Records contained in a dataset
....................

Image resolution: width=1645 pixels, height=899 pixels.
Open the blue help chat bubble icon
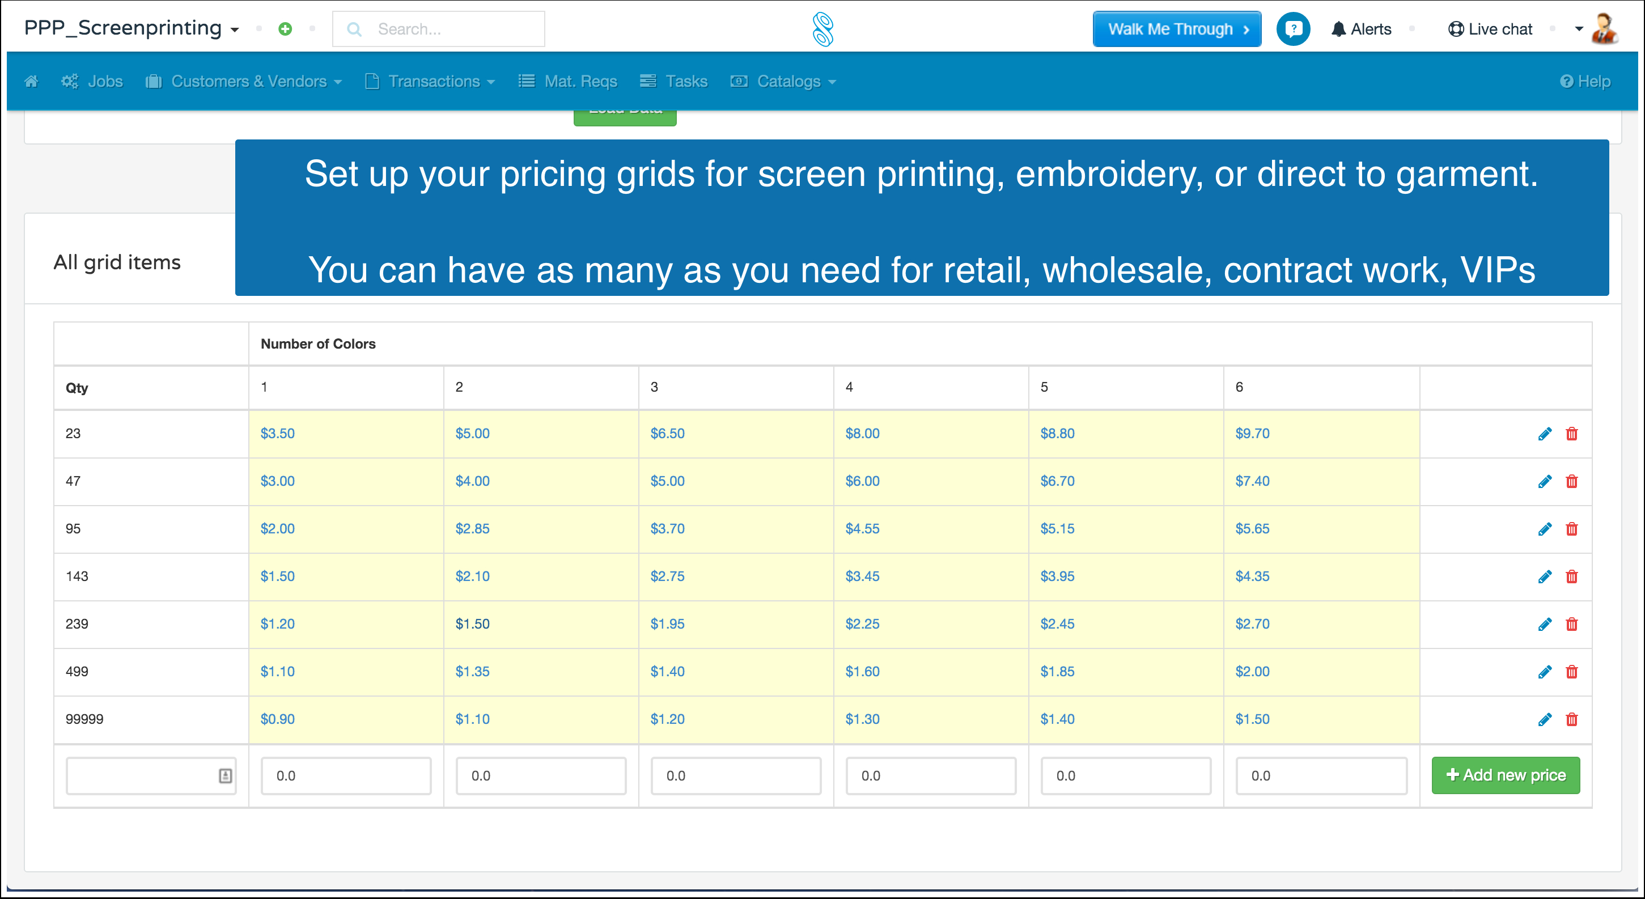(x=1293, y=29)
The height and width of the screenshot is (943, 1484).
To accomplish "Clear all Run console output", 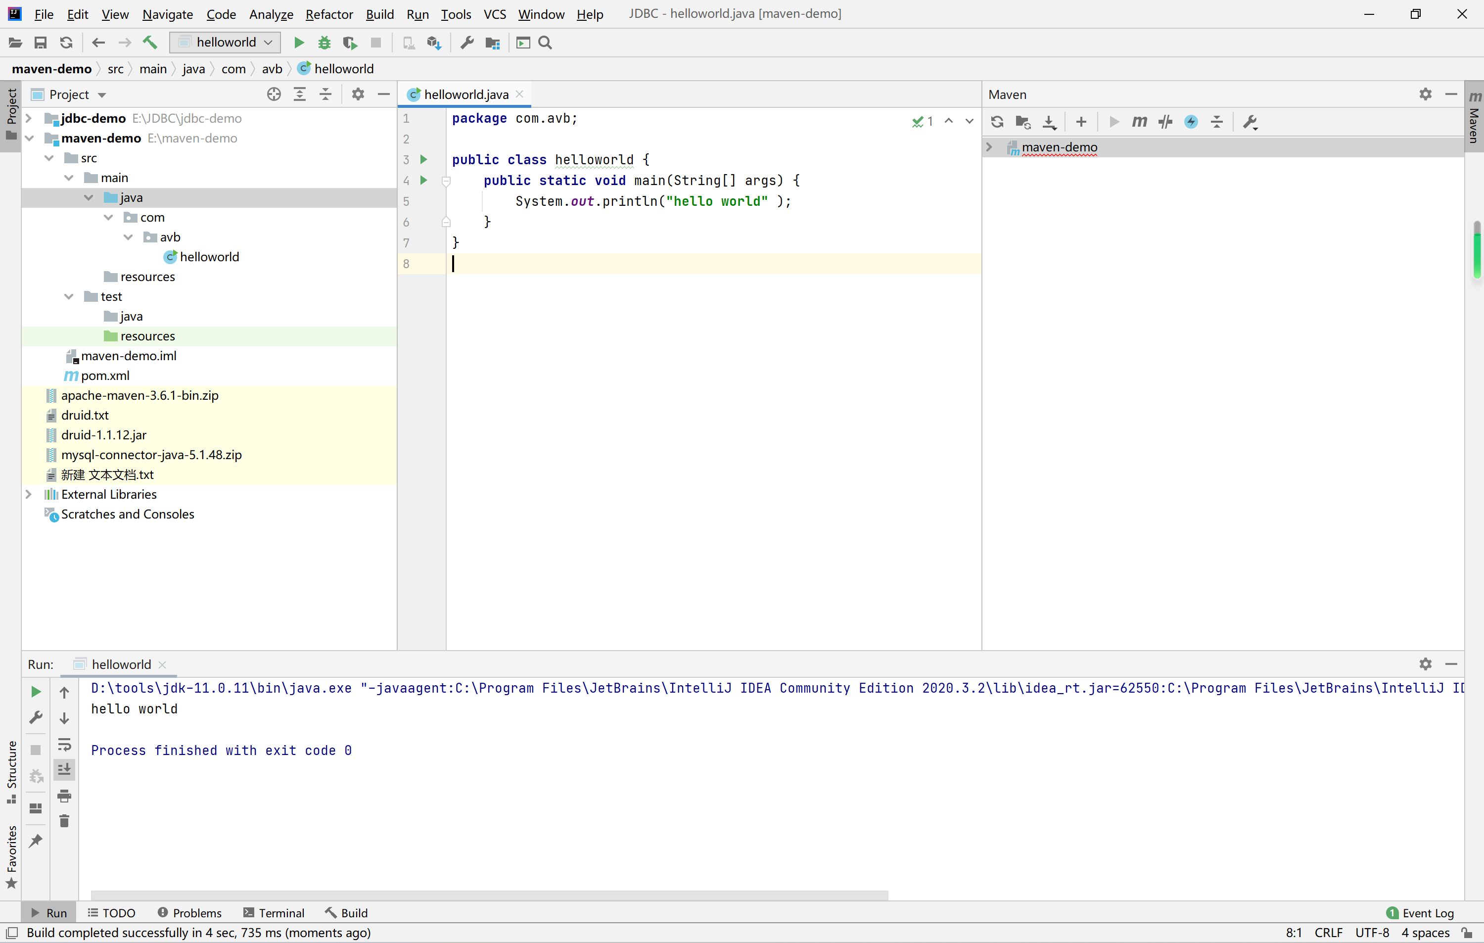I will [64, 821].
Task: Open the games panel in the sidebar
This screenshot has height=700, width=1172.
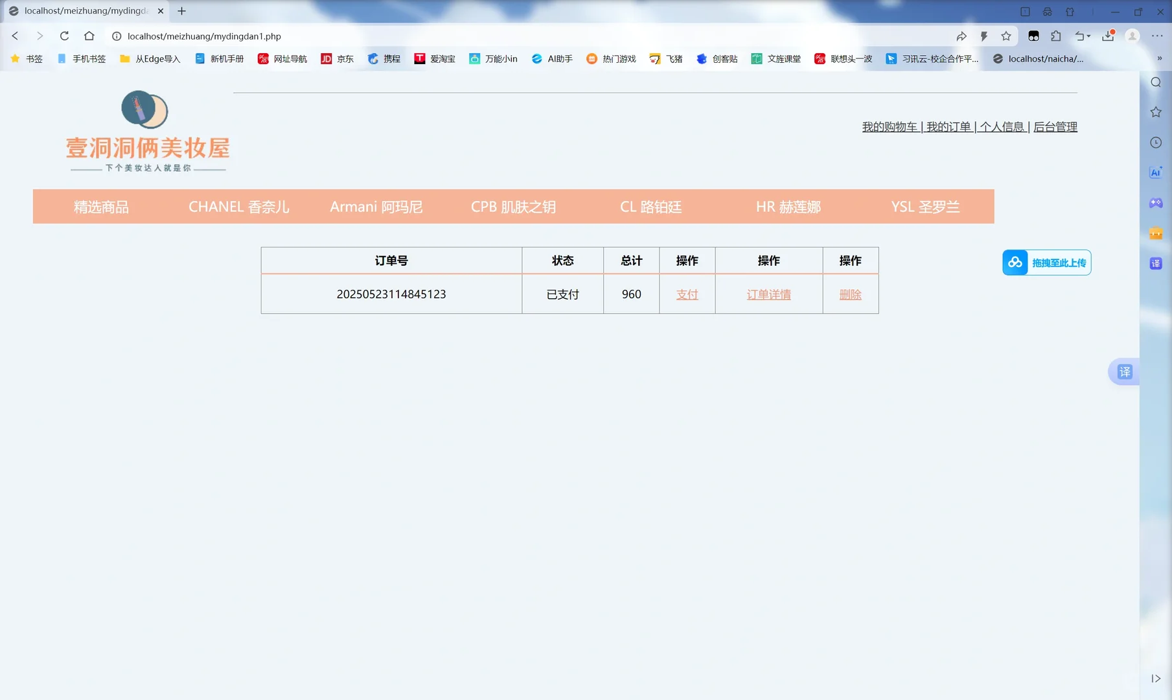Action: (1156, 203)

....................

### TO DO
Your task is to restate word for word the lines from the one containing "Task: Open the games panel in the sidebar" through the last line of the data, both ends included, with no pictures.

### EXERCISE RESULT
Task: Open the games panel in the sidebar
This screenshot has height=700, width=1172.
Action: (1156, 203)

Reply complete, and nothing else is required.